Optimizing Costs and Performance

As infrastructure gets cloud provisioned, apply automation and devops principles to optimize price performance. Tap into cloud economies of scale and elasticity to better align spend with usage patterns.

Right size workloads selecting instance types to best match application needs at lowest cost. Compute intensive apps may use optimized/burstable instances. Memory driven workloads can use high RAM instances. Storage heavy apps lean towards provisioned IOPS SSDs.

Implement auto scaling groups with policies triggered by metrics like CPU, requests served etc. to dynamically grow and shrink resources deployed. Similarly scale data stores using read replicas. This allows smoothing volatile demand saving costs.

Tap into cloud provider cost analytics tools like AWS Cost Explorer to visualize spend distribution.

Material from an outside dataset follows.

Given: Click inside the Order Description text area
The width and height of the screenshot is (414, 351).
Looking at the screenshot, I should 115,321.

Drill down on usage hotspots for savings opportunities. Establish budgets alerts to control blowout risks. Tag resources systematically to track TCO.

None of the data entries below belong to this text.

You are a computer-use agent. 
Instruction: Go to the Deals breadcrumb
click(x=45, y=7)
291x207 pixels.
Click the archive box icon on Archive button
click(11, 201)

Further optimize by purchasing reserved capacity or spot instances in advance, consolidating multiple workloads where possible and shutting down non-production resources when not active. Route traffic intelligently using latency based DNS and route 53 policies to reduce network delays.

Key Optimization Levers

  • Right size instance types to workload profiles
  • Auto scale resources via demand based policies
  • Spot buy transient serverless capacity
  • Visualize spend across services and dimensions
  • Model and simulate costs using TCO tools

Securing Your Cloud Footprint

While migrating to public cloud shifts physical infrastructure management burden to providers, owning governance responsibilities around access controls, auditing, compliance and disaster recovery remains with the customer.

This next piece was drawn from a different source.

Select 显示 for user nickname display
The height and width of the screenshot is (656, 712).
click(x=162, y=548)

Establish least privilege permissions using IAM roles for both human and application identities. Require strong MFA controls commensurate with data sensitivity. Follow just-enough, just-in-time privilege models limiting standing access.

Enforce action logging through tools like AWS Cloudtrail to capture monitoring telemetry for audits. Filter unauthorized requests before reaching services using network ACLs and security groups.

Encrypt data in transit over wire and at rest using platform KMS tools or managed hardware security modules for keys storage. Enable transparent data encryption features available for cloud data stores.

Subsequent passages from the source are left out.